Dataset entries
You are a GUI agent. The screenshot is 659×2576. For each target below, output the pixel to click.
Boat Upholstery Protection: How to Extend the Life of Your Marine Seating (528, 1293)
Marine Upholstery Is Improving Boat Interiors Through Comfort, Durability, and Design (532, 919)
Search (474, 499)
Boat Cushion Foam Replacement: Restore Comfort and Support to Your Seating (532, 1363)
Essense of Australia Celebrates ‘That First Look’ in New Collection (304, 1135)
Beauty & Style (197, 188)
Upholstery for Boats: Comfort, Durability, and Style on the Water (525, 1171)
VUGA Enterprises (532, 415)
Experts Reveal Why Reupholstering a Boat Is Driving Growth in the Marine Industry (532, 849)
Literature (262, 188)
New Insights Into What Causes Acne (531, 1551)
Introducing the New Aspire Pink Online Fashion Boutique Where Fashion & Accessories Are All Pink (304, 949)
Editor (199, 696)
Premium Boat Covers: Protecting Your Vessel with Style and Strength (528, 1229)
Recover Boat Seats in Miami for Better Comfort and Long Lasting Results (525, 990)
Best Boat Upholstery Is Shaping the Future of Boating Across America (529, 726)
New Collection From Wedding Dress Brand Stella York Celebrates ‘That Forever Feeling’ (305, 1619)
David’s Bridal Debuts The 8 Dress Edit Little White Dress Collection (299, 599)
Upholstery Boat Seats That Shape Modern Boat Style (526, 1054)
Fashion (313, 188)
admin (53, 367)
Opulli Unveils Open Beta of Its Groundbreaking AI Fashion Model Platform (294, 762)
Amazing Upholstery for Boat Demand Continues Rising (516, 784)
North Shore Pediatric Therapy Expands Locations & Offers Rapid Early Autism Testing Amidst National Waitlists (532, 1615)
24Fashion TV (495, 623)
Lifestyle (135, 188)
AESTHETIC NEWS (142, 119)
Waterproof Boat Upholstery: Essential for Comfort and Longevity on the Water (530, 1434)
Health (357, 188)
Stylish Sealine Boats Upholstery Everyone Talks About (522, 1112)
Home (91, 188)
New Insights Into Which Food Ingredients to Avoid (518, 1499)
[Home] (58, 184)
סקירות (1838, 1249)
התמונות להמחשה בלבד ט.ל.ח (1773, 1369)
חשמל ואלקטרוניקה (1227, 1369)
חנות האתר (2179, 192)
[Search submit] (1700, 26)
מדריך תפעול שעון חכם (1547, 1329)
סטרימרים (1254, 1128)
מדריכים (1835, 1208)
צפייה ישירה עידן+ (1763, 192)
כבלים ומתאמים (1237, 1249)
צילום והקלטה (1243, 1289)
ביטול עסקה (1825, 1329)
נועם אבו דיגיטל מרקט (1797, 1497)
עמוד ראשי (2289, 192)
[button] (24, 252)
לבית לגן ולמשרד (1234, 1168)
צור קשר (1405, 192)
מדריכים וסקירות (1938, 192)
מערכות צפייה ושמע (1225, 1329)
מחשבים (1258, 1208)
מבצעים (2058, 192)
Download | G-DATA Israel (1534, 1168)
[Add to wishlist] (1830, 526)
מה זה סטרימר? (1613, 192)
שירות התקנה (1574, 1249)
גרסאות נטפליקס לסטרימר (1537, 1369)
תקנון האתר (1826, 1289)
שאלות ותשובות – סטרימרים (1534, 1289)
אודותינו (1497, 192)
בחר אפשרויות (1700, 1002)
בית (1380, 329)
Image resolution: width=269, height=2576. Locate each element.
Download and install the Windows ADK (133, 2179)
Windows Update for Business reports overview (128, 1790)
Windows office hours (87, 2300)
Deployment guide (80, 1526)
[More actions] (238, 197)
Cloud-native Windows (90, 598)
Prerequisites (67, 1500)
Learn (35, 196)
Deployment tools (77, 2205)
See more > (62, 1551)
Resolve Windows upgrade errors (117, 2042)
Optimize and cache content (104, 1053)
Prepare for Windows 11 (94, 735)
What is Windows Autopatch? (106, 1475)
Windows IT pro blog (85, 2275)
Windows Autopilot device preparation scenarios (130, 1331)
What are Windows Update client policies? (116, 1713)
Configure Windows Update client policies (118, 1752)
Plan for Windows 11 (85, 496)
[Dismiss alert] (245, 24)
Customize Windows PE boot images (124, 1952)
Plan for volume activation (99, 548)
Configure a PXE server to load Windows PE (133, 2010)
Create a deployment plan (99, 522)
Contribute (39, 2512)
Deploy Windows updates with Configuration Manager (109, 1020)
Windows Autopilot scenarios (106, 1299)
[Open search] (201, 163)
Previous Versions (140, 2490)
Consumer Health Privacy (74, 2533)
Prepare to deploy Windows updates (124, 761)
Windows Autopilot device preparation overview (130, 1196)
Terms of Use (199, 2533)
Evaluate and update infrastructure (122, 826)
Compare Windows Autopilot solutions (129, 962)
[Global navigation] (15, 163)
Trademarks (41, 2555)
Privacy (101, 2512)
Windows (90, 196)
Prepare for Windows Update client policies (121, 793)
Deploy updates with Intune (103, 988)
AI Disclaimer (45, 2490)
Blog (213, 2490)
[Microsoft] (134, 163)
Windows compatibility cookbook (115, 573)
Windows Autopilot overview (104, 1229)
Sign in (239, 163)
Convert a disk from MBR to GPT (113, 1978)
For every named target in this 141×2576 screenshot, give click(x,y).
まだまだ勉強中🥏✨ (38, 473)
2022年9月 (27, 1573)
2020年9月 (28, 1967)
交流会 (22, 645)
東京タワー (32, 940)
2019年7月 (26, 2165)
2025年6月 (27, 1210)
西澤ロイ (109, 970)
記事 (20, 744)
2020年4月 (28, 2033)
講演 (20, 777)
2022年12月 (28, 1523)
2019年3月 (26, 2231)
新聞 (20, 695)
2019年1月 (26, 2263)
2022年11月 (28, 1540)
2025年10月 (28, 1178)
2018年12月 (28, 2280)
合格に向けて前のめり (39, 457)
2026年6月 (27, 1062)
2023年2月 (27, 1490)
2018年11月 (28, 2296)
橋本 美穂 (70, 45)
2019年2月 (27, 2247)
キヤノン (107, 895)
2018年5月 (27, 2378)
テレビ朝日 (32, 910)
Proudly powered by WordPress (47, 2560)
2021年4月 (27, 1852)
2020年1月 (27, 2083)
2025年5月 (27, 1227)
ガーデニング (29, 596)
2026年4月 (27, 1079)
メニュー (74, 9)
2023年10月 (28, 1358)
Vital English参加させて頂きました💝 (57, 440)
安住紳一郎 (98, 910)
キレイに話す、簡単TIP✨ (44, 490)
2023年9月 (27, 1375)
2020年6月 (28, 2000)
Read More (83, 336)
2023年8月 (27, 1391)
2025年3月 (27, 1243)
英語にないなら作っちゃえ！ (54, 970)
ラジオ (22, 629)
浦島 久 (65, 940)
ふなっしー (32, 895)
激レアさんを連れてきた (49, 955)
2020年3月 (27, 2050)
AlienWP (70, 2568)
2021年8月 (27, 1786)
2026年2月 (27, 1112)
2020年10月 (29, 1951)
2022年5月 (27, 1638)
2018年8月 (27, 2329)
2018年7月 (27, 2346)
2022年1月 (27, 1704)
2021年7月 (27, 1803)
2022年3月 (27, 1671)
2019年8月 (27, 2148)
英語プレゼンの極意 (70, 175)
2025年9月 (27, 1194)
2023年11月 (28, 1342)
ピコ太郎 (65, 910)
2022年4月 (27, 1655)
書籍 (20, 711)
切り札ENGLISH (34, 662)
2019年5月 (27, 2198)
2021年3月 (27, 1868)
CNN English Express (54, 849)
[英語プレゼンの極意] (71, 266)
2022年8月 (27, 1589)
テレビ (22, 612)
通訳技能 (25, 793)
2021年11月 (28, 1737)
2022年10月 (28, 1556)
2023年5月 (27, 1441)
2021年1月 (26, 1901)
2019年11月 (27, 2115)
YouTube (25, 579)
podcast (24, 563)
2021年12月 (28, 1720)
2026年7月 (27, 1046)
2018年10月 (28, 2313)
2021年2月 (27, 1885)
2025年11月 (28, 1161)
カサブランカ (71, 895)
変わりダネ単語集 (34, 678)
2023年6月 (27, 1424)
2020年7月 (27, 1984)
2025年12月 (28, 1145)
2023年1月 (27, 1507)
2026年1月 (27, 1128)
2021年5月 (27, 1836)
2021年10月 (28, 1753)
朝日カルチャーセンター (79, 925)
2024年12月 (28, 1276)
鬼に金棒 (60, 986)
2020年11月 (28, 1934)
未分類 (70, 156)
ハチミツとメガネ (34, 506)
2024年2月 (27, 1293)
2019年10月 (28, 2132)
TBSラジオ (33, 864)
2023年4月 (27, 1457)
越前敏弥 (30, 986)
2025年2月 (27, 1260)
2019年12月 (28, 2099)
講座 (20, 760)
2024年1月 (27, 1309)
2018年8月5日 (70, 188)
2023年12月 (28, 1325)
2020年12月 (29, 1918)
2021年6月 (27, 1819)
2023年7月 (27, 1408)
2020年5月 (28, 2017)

### AIM OF THE EXERCISE
Using the records above, copy word for word the line with "2018年12月 (28, 2280)", the line with "2020年10月 (29, 1951)", and every line between them.

### RESULT OF THIS TASK
2018年12月 (28, 2280)
合格に向けて前のめり (39, 457)
2026年6月 (27, 1062)
2023年2月 (27, 1490)
2018年11月 (28, 2296)
橋本 美穂 (70, 45)
2019年2月 (27, 2247)
キヤノン (107, 895)
2018年5月 (27, 2378)
テレビ朝日 (32, 910)
Proudly powered by WordPress (47, 2560)
2021年4月 (27, 1852)
2020年1月 (27, 2083)
2025年5月 (27, 1227)
ガーデニング (29, 596)
2026年4月 (27, 1079)
メニュー (74, 9)
2023年10月 (28, 1358)
Vital English参加させて頂きました💝 (57, 440)
安住紳一郎 (98, 910)
キレイに話す、簡単TIP✨ (44, 490)
2023年9月 (27, 1375)
2020年6月 (28, 2000)
Read More (83, 336)
2023年8月 (27, 1391)
2025年3月 (27, 1243)
英語にないなら作っちゃえ！ (54, 970)
ラジオ (22, 629)
浦島 久 (65, 940)
ふなっしー (32, 895)
激レアさんを連れてきた (49, 955)
2020年3月 (27, 2050)
AlienWP (70, 2568)
2021年8月 (27, 1786)
2026年2月 (27, 1112)
2020年10月 (29, 1951)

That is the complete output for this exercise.